Monsieur le président, pouvez-vous parler de la formation du personnel en Algérie ?

Nous avons au niveau de la Caci, plusieurs écoles de formation, la Safex qui qui dispense des formations spécifiques aux conditions économiques de la région tel que le port, par exemple, où on fait la formation de tout ce qui tourne autour du port (transitaires déclarants…). Nous faisons des formations en ingénierie, en management. A l’échelle d’Alger, nous avons une grande école nationale qui fait des formations en licence, Mba, et font les recyclages pour les cadres. Nous avons également une école mixte intergouvernemental (50% Algériens, 50% Français), dont je suis le président. Nous formons actuellement 800 licenciés et Mba par an. C’est un diplôme international qui leur permet de travailler partout dans le monde entier. Pour ce qui est de la formation de recyclages pour les cadres, nous en faisons 2500 par an. Et c’est ouvert à tout le monde.

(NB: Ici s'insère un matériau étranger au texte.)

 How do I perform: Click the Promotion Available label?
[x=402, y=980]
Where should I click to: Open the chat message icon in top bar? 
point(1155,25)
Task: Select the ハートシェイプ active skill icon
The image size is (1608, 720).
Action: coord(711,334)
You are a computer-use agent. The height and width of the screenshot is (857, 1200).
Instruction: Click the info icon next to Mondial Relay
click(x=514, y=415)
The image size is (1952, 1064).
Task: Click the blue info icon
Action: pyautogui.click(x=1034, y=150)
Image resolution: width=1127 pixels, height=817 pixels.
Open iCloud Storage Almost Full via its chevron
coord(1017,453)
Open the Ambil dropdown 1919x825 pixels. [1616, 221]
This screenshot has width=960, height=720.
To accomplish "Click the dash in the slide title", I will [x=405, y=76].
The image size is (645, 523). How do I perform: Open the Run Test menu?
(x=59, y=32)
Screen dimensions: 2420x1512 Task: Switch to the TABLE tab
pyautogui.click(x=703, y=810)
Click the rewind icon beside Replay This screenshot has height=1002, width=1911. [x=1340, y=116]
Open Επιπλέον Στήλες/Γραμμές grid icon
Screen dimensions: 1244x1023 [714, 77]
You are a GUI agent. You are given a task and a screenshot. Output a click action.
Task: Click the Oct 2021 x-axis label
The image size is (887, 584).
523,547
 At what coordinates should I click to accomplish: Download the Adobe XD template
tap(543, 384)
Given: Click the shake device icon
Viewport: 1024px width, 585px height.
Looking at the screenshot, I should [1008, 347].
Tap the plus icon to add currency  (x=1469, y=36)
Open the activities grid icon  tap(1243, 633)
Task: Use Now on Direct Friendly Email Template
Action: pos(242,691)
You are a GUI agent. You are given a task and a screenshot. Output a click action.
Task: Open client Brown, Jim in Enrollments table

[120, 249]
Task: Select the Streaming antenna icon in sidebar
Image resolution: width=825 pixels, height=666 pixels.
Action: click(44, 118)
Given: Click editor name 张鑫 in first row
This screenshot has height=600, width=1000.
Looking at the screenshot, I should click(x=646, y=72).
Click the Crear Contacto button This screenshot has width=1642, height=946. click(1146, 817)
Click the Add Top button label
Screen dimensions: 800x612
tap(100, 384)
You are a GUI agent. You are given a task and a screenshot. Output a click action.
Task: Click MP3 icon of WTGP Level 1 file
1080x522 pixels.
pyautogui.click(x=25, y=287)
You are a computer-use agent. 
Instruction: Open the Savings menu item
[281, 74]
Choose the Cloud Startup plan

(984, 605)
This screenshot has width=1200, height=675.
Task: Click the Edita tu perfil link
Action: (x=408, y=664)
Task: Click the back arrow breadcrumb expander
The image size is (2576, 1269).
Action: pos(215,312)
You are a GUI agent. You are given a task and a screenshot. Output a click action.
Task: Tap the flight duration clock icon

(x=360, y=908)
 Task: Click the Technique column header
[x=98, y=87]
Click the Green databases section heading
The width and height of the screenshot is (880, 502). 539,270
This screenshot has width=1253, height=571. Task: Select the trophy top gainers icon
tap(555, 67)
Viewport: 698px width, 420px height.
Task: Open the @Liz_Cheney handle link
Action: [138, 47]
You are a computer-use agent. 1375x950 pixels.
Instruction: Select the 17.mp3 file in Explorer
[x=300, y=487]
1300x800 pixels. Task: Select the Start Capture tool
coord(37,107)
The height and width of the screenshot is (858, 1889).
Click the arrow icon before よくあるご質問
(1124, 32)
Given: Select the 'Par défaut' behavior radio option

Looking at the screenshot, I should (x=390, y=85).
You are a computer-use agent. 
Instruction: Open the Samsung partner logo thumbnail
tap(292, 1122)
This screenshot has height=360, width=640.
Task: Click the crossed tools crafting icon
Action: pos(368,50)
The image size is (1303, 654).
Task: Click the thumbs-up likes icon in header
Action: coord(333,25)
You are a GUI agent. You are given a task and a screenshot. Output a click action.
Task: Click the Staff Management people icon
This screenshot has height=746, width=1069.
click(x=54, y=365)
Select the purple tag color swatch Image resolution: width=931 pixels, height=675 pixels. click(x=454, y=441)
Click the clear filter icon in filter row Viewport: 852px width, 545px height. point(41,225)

On se souvient qu’au temps de notre feu président Boumedienne, il avait ouvert, dans les années 70, des universités aux Africains, où ces derniers pouvaient s’inscrire, avoir une chambre et étudier. Personnellement, j’ai étudié avec des Malgaches, des Camerounais, des Sénégalais, des Ivoiriens… C’était l’Afrique. Donc, nous aimerions aussi relancer tout cela. Nous avons des universités qui forment très bien. Nous avons des chercheurs. Je saisis cette occasion pour lancer un appel : les Africains qui n’ont pas certaines spécialités chez eux, nous les invitons à venir chez nous. Nous avons toutes les facilités pour leurs formations.